Scuote bambino provocandogli un’emorragia cerebrale: baby sitter rischia pena di morte 36 anni dopo

Una donna rischia la pena di morte in Florida per un episodio successo 36 anni fa. Nel 1985 aveva scosso un bimbo in sua custodia. 

Nel 1985 la baby sitter Terry McKirchy aveva scosso un bimbo di due anni in sua custodia, provocandogli un’emorragia cerebrale. Il gesto aveva lasciato il bimbo disabile permanente per il resto della sua vita. Due anni fa il ragazzo morì e la Procura di Miami ordinò l’arresto della donna in Texas, luogo dove ella vive.

La donna, allora 22enne, ebbe a suo tempo una pena minima. Il magistrato, infatti, le offrì di rinunciare alla difesa in cambio della prigione solo durante il fine settimana, per i tre mesi che ancora la separavano dalla nascita del suo terzo figlio.

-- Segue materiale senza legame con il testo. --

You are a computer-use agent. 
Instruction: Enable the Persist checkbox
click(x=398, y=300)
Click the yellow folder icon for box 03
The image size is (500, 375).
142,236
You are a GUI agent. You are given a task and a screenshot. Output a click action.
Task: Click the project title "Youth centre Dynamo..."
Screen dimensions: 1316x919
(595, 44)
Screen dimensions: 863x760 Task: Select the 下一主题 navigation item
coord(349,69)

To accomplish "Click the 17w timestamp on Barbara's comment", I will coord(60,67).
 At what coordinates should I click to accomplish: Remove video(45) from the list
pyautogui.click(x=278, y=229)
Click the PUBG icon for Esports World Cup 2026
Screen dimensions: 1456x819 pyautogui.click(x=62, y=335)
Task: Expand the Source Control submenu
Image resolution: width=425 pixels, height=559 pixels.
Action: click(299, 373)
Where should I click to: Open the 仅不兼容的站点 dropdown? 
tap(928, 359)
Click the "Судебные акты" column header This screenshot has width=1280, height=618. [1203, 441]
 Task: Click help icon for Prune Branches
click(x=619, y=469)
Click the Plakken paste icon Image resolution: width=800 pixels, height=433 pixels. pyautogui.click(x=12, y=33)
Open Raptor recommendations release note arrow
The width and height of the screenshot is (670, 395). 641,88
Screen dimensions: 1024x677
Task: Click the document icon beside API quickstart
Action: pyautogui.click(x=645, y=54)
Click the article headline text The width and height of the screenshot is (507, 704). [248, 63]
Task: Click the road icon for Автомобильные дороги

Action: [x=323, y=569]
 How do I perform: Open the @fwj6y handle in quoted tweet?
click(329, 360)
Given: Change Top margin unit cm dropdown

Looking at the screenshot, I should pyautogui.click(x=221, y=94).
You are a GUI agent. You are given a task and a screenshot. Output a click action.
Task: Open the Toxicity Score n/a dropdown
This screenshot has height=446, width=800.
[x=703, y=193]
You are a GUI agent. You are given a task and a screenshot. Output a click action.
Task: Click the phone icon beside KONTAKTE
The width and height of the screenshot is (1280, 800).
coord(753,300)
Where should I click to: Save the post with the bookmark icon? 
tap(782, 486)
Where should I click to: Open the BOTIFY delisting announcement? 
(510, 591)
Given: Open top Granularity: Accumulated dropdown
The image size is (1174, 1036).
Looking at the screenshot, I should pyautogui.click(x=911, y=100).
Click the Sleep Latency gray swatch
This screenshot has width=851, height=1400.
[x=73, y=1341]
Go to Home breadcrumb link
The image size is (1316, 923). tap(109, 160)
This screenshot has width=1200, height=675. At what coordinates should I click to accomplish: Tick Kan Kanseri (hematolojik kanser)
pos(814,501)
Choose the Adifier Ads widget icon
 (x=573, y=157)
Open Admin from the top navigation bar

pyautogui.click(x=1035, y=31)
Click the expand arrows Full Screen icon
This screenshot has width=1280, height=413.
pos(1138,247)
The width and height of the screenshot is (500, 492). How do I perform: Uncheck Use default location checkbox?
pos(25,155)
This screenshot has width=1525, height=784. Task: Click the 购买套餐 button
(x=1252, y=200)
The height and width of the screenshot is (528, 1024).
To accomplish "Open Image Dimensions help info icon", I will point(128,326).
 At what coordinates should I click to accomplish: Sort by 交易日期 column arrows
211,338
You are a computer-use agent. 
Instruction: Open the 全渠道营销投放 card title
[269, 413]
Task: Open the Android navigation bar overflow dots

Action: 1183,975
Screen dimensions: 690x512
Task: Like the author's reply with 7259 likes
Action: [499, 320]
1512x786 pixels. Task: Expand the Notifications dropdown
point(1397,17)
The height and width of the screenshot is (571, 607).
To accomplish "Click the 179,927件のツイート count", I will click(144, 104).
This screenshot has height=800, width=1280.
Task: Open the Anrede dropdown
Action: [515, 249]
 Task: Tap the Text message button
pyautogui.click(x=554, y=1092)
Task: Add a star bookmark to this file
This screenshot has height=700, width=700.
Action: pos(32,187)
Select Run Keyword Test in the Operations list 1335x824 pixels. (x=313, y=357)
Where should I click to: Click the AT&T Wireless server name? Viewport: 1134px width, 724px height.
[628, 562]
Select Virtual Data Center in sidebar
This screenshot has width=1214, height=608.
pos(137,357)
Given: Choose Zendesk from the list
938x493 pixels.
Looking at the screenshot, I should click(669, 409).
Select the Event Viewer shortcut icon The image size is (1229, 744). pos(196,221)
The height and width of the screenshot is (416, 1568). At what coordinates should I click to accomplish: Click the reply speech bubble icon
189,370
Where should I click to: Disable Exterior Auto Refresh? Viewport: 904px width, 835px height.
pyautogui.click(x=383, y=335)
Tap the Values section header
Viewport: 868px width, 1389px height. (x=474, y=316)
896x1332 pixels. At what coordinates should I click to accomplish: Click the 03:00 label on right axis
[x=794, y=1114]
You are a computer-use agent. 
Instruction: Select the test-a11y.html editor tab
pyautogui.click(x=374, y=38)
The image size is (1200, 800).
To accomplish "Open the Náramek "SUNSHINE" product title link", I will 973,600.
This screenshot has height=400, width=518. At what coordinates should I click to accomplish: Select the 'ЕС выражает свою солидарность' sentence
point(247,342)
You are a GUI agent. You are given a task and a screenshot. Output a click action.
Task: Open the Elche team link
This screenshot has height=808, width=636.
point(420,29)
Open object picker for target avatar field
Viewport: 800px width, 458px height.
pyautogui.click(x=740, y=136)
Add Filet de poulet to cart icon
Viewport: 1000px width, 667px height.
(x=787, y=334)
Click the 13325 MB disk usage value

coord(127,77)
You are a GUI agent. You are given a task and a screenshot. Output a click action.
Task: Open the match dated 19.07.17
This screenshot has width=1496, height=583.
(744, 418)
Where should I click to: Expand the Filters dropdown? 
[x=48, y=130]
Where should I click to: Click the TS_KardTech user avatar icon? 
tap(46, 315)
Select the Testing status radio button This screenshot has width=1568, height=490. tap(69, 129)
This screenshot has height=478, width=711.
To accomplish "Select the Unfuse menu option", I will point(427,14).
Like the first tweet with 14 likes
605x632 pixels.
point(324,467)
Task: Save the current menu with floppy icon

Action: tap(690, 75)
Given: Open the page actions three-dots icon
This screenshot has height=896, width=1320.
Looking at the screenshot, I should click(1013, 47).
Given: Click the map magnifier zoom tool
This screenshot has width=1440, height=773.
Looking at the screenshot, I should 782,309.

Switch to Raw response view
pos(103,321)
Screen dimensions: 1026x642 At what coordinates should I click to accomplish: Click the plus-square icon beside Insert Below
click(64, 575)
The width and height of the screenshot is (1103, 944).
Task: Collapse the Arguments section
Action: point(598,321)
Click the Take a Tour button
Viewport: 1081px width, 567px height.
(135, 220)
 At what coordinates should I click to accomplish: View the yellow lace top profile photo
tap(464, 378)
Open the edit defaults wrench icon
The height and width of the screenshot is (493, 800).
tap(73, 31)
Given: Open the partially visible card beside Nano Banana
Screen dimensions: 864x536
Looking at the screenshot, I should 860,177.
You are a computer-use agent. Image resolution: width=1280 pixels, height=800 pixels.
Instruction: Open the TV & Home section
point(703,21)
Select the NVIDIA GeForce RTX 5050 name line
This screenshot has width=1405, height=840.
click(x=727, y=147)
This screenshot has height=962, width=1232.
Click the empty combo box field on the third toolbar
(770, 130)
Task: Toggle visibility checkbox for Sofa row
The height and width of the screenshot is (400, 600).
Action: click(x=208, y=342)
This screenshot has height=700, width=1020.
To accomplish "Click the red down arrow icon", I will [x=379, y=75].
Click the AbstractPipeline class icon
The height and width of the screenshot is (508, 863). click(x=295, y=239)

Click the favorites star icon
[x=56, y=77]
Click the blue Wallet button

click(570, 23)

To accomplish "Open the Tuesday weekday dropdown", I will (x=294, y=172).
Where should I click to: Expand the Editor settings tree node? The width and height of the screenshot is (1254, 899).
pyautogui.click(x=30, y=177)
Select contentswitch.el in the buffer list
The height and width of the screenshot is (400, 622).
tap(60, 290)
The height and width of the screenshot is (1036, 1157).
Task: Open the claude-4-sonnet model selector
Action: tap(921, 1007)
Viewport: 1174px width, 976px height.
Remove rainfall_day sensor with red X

Trentasei anni dopo la giustizia è tornata a interessarsi dell’episodio. Come detto, l’ex bambino, Benjamin Dowling, è deceduto due anni dopo una vita fatta di dolore, sofferenza e isolamento.

Scuote un bimbo di due anni nel 1985: 36 anni dopo l’ex baby sitter rischia la pena di morte

Il fascicolo è stato ripreso in mano da un procuratore della Florida. Ci sarebbe, infatti, un preciso legame tra il maltrattamento del neonato e la morte. Diversi recenti progressi scientifici possono stabilire con sicurezza questo nesso.

La donna è stata arrestata in Texas, con l’accusa di omicidio di primo grado. Questo reato può comportare in questo Stato la pena di morte.

Queste le parole di Rae, madre dell’allora neonato Benjamin, con suo marito Joe: “Nostro figlio non ha mai avuto l’opportunità di vivere la sua vita. Non ha mai strisciato a gattoni, tantomeno camminato e potuto comunicare con la parola. Ogni volta che lo sentivamo urlare dovevamo cercare di indovinare se era per il dolore, o per qualche altro motivo a noi sconosciuto. Non ha mai saputo quanto lo abbiamo amato, né ha avuto modo di esprimere il suo amore”.

Quando il figlio morì, i genitori sentirono tale evento non come una liberazione, ma come un grido rinnovato per la richiesta di giustizia contro l’allora baby sitter Terry McKirchy.